Little hope of a political transition in Damascus
Last week, the United States and Russia agreed to a deal for a temporary ceasefire that might be the first step towards a political transition in Syria after more than five years of war between pro-Assad forces and rebel groups.
Writing in the pan-Arab daily Asharq Al Awsat, Syrian columnist Fayez Sarah noted the importance of the deal, but added that it was difficult to assess its possible effects because much of the detail was under wraps.
Sarah said enough was known to say that both parties wanted to speed up the search for a political solution for the Syrian conflict, but they had divergent visions.
“Russians only see in the ceasefire and negotiations an opportunity to improve the political and field position of their alliance with the Assad regime, Iran and their militias,” Sarah said.

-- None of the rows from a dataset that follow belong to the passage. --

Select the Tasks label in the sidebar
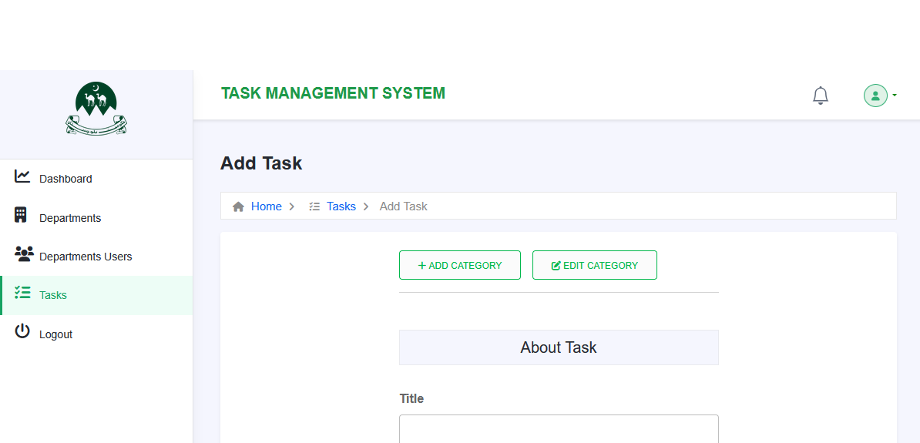The width and height of the screenshot is (920, 443). pyautogui.click(x=53, y=295)
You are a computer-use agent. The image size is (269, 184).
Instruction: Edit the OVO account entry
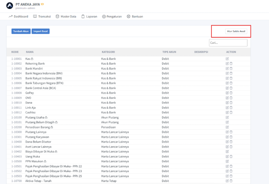pos(227,98)
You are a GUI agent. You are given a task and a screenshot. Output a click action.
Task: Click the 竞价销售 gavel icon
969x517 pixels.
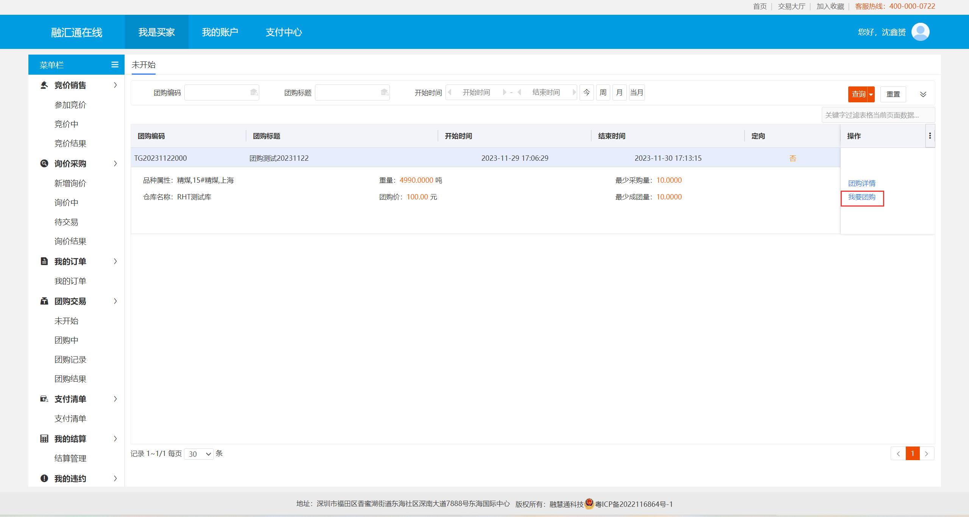(x=44, y=85)
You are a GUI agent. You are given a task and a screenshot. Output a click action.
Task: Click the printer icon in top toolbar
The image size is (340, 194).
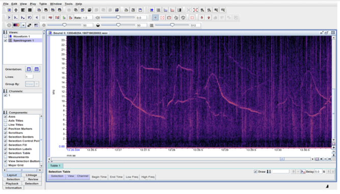(126, 10)
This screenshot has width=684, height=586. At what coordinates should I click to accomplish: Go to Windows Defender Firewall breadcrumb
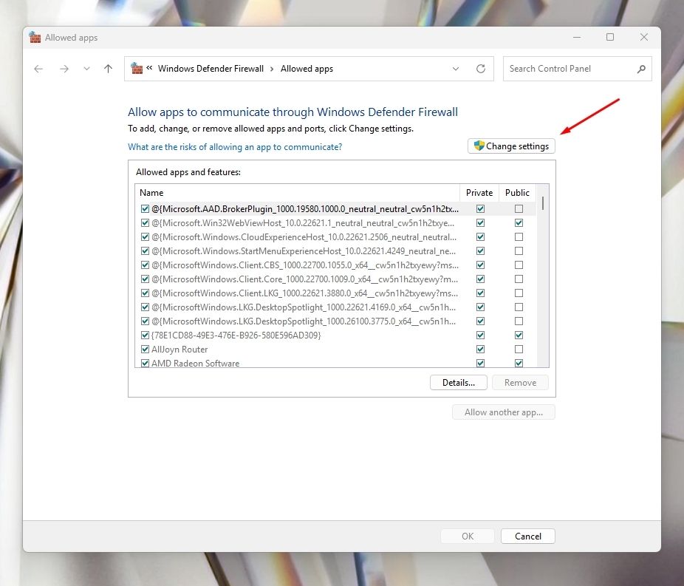pos(211,69)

“In this respect, they want to show the world their keenness and efforts to halt the armed conflict and move towards a political solution in participation with the US.
“For their part, Americans merely consider the deal as one last political accomplishment for president Barack Obama in a catastrophic matter that has kept the world busy and on which Mr Obama could not achieve any progress.”

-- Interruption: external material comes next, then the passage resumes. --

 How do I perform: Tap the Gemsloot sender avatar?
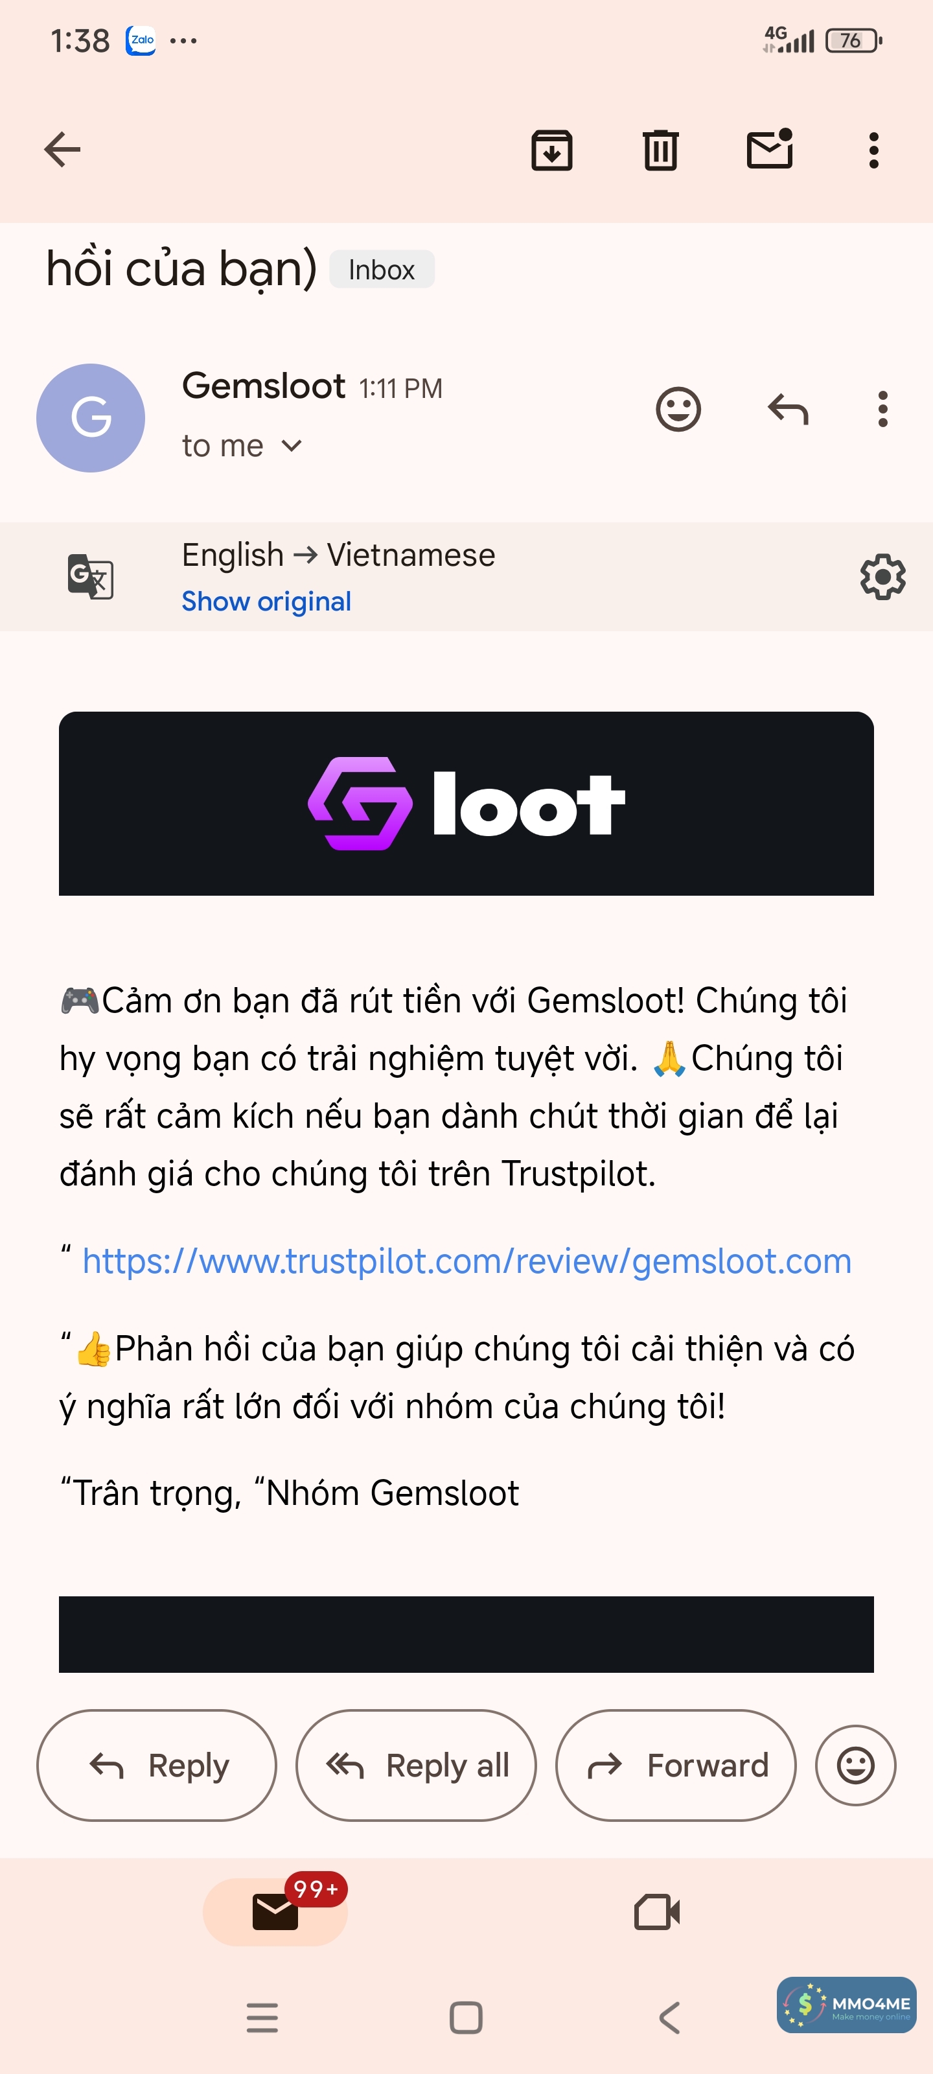[x=91, y=417]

Rather, the writer said, Mr Obama had contributed to the deterioration of the situation in Syria, and as such it was no surprise that the Americans were willing to make concessions to the Russians.

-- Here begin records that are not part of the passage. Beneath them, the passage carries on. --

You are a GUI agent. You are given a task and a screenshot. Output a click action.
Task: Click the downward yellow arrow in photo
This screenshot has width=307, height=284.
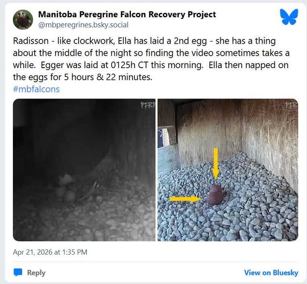pos(216,164)
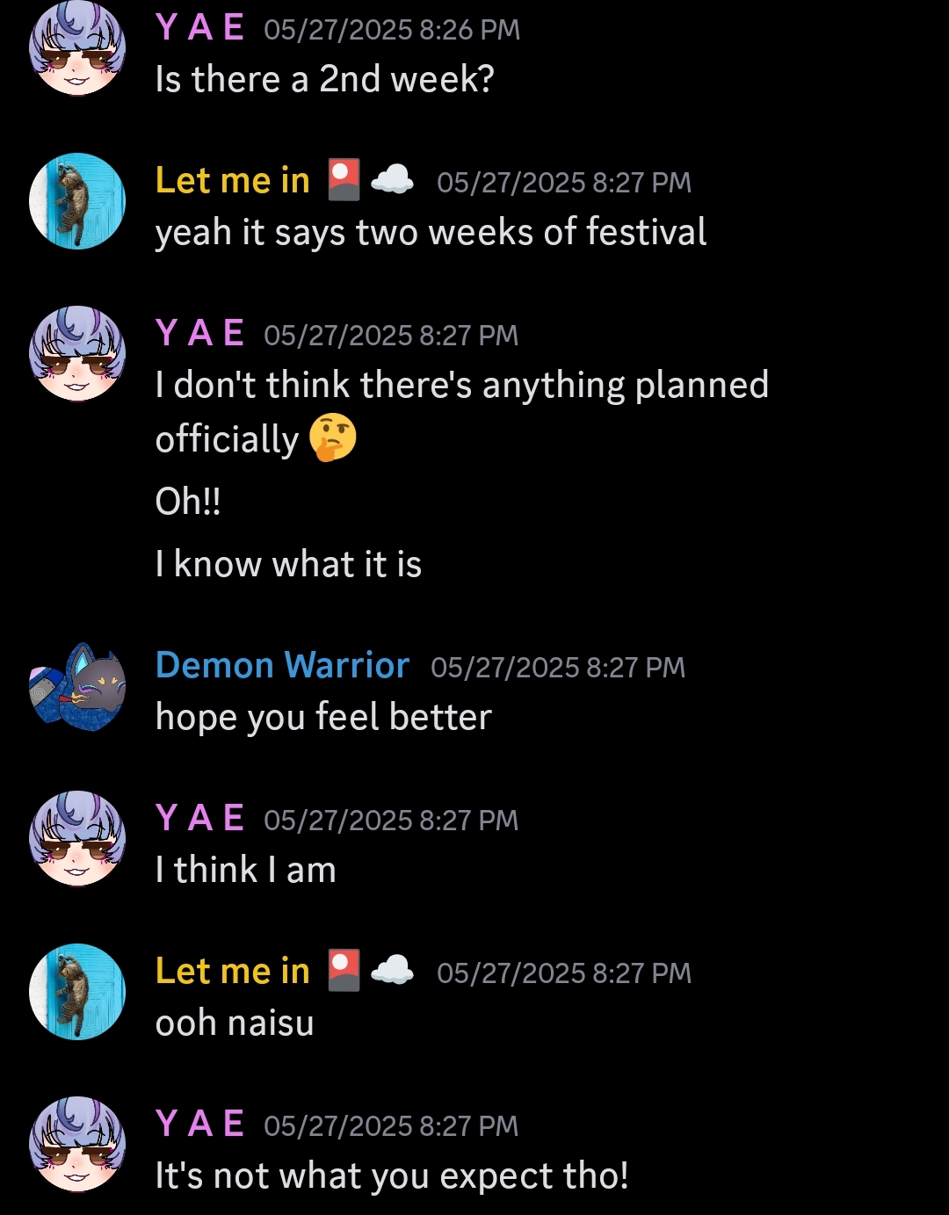Open YAE's avatar beside "Is there a 2nd week?"

77,48
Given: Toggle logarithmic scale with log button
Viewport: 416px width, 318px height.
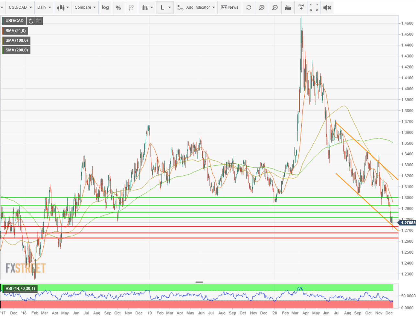Looking at the screenshot, I should point(105,7).
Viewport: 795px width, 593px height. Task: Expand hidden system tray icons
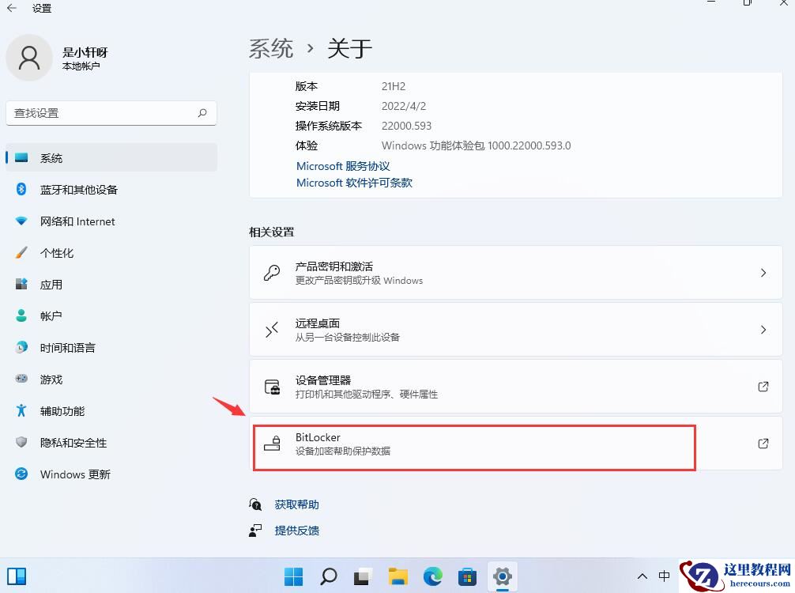click(642, 576)
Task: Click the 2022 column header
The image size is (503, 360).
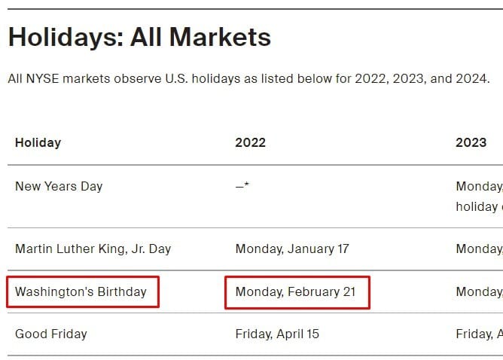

“This explains the reserve expressed by the Americans in disclosing the details of the deal,” he concluded.
According to Dr Saleh Abdul Rahman Al Maneh, this vision of peace in Syria represents the view of the opposition’s High Negotiations Committee but not that of president Bashar Al Assad, whose regime refuses to yield to the international will and is adamant on pursuing its war against the opposition.
“A military officer of the Al Assad regime recently told the BBC that the Lebanese civil war lasted for 15 years and that the Syrian civil war might last that long as well,” he wrote in The National’s Arabic language sister paper Aletihad.
“This means that the Syrian regime and its allies do not see any need for peace because they believe they can pursue their war against civilians and continue burning down Syrian cities with the help of Russia, Iran and Hizbollah.”
According to an online map that is updated daily, ISIL and the Kurds represent the two greatest powers in Syria, followed by the Syrian government forces and then the Arab- and western-backed armed opposition forces.
“If we scrutinise this map, we see two undeclared states being actually built on Iraqi-Syrian territory: Kurdistan and ISIL,” Al Maneh said.
He noted that the only difference between these two entities was that the first was being created with the support of the US while the second was being fought by an international US-Arab alliance.
“There are 27 non-governmental military groups fighting in Syria aside from the Russian, American, Turkish and Iranian air forces, and Assad government forces. This means that any regional or international agreements will be hard to implement on the ground,” the writer added.
“Even previous ceasefires did not last long due to each party’s ambitions to improve their military, negotiating and political positions at the expense of the other groups and parties.”
Al Maneh concluded that if the war actually ended, any political vision for the future of post-war Syria should take into account the geostrategic as well as the humanitarian and economic factors in rebuilding the country.